### YOUR GOAL
Below are the records; count the lines in which "price" occurs and report only that number.

Dataset entries:
*** Begin section ***
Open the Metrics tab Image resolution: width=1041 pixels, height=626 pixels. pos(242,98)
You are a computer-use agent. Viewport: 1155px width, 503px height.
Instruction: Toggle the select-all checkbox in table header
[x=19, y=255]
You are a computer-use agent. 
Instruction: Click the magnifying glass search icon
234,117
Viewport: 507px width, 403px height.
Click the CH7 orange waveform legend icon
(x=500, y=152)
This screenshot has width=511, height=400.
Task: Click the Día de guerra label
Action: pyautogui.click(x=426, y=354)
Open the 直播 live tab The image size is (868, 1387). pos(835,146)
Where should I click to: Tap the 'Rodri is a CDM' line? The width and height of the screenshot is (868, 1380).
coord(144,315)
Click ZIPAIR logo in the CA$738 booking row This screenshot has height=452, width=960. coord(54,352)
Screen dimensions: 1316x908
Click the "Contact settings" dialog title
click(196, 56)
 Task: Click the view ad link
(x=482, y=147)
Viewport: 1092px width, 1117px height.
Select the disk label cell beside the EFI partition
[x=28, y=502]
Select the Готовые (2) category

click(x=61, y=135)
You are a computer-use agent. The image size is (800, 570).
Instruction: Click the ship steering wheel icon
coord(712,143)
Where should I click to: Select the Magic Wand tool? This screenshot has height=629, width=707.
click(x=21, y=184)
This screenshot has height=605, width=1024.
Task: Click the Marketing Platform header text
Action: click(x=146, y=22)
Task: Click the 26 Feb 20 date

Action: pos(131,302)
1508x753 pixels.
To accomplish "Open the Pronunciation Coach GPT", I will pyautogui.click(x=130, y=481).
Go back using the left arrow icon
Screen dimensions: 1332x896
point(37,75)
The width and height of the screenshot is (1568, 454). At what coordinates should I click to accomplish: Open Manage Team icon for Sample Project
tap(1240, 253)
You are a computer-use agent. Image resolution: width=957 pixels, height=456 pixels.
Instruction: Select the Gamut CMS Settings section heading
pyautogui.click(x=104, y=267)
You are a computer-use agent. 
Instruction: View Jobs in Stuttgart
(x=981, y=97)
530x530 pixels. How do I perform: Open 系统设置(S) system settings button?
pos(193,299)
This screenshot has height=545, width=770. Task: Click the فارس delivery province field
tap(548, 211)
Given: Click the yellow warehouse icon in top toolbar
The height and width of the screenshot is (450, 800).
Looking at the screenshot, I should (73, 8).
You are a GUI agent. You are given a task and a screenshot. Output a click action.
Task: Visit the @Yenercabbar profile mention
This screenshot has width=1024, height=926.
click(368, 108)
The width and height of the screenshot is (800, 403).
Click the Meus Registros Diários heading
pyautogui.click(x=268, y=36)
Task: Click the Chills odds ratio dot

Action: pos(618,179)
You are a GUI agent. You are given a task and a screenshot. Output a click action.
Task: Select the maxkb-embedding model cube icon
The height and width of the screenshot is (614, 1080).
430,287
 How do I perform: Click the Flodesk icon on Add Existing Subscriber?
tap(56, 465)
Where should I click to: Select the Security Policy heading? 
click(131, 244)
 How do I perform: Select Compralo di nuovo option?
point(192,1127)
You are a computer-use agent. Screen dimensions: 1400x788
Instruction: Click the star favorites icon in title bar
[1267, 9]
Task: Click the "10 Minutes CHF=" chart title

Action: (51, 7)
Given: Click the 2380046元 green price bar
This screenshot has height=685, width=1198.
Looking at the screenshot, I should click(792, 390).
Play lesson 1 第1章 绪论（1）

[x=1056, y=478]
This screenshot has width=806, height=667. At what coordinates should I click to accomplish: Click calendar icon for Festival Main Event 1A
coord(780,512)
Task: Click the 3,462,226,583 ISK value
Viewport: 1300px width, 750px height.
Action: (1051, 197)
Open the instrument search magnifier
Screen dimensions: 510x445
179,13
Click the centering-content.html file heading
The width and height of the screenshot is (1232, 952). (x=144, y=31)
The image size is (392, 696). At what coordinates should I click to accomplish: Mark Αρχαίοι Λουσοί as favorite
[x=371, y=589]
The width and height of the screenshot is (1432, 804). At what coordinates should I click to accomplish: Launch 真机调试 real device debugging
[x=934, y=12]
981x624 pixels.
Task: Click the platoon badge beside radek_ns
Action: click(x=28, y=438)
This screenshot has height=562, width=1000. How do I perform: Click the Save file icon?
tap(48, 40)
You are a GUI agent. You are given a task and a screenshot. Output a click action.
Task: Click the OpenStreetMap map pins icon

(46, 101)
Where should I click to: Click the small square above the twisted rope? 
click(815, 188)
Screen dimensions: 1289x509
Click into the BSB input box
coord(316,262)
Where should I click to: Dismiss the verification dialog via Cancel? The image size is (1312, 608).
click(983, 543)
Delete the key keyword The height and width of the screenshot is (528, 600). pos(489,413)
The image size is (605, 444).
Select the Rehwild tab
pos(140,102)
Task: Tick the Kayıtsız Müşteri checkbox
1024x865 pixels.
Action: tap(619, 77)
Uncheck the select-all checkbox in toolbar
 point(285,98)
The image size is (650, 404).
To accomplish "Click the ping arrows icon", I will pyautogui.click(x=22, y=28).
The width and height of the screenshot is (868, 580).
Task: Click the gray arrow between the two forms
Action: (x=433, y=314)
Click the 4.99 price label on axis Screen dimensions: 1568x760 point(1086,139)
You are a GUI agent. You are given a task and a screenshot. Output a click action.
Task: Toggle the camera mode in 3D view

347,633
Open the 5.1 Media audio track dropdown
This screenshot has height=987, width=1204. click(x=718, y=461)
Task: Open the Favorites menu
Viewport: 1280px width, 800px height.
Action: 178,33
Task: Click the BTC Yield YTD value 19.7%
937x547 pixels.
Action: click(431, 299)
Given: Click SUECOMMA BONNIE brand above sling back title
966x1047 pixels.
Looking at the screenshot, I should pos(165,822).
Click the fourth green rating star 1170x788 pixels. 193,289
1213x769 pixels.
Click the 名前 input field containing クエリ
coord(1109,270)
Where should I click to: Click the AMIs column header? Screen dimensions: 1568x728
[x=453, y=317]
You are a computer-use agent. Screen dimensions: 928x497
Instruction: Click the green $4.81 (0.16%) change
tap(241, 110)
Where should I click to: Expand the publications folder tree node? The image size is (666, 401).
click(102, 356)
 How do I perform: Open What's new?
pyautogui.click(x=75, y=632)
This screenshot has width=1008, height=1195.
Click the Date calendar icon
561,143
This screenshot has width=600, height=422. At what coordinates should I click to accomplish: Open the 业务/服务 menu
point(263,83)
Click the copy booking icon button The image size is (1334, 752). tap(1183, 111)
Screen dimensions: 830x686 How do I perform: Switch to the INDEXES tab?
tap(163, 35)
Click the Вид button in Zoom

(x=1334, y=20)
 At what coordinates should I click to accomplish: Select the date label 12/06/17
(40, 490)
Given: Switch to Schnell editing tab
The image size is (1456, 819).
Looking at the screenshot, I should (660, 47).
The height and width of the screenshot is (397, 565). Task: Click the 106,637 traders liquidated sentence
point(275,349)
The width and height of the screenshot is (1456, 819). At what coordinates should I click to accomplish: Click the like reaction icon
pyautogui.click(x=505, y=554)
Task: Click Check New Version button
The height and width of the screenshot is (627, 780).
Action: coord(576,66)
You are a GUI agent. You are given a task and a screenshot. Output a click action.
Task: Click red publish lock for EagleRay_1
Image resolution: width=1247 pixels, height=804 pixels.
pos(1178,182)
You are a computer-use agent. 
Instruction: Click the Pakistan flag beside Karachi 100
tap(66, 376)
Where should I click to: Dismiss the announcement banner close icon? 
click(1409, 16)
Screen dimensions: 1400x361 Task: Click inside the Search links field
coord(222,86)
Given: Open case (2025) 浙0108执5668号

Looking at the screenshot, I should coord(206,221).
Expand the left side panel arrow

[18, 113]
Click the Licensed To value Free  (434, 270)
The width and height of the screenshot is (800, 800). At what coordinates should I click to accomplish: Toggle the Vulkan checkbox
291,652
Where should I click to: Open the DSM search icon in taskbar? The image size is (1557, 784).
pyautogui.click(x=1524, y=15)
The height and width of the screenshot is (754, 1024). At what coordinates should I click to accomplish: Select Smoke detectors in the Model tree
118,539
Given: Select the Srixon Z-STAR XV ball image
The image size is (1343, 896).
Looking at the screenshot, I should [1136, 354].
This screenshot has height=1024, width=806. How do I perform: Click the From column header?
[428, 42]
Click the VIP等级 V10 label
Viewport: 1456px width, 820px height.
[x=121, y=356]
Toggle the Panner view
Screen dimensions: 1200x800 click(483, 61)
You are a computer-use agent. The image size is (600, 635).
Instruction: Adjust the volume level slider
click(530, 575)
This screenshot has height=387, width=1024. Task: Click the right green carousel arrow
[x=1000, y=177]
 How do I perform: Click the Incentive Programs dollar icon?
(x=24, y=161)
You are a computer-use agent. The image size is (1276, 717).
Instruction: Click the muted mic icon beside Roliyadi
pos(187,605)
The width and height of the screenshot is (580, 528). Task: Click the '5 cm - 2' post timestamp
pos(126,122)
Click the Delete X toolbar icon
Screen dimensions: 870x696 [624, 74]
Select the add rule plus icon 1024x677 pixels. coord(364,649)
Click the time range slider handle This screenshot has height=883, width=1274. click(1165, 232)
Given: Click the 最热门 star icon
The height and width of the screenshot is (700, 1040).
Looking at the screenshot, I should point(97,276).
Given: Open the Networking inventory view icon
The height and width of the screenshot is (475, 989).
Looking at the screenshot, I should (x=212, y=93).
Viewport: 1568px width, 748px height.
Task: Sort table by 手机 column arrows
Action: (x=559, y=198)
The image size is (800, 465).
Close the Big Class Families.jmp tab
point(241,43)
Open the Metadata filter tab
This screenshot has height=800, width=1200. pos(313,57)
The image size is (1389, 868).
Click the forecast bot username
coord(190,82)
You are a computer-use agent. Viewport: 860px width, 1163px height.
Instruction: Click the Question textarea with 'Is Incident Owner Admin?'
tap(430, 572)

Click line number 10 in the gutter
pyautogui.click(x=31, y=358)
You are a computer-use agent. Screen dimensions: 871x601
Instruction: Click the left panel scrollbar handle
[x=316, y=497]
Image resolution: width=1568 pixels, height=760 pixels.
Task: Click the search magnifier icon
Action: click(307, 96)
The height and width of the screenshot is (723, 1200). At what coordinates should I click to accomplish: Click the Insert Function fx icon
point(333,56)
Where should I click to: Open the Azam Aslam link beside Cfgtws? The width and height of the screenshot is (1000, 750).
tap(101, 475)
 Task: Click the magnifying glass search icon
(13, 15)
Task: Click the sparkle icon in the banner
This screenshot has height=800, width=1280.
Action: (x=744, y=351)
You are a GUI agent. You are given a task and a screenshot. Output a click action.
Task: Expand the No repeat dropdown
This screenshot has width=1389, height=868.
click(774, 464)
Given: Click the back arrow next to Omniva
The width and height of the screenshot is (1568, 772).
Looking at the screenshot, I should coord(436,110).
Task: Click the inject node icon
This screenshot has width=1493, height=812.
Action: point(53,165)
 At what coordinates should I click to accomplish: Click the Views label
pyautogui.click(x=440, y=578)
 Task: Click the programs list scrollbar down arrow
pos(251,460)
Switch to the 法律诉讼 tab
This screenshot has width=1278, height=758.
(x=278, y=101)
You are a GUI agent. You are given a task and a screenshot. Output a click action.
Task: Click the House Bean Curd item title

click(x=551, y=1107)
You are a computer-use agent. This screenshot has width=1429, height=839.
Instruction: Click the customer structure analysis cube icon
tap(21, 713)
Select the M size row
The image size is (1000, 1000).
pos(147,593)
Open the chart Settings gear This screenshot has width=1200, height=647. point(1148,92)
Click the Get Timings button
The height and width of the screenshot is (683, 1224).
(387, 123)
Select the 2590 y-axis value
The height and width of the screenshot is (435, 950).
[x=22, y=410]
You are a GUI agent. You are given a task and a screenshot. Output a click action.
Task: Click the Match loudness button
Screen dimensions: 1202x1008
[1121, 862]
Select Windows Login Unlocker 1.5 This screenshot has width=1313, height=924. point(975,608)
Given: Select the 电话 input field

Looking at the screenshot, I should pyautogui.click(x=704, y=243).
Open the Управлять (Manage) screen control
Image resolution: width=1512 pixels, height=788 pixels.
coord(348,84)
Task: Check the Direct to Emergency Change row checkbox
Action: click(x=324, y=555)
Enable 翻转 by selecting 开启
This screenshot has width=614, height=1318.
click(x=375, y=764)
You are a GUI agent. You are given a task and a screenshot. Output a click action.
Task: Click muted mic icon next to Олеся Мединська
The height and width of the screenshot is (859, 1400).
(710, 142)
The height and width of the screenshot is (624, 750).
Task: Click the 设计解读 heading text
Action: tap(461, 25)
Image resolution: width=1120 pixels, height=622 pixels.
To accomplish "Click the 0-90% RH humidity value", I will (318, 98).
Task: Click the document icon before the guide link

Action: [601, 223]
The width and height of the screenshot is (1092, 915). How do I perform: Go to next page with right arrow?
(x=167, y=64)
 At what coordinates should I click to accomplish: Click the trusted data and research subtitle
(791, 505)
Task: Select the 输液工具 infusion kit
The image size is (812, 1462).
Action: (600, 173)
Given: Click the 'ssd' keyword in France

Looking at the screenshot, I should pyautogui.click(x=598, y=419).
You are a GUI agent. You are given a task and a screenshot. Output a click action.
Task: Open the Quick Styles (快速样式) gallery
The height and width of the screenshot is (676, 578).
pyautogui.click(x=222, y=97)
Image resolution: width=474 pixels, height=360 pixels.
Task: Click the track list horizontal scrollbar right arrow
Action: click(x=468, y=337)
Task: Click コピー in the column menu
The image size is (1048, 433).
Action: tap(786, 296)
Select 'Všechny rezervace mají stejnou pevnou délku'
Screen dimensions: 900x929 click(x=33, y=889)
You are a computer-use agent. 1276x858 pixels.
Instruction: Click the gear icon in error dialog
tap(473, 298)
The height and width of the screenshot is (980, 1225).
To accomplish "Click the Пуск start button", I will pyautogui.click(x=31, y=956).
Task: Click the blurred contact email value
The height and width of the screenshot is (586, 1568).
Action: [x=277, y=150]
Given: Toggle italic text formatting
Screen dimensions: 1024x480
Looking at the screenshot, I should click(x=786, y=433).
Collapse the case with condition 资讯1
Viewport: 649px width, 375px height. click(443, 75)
*** End section ***
### RESPONSE
2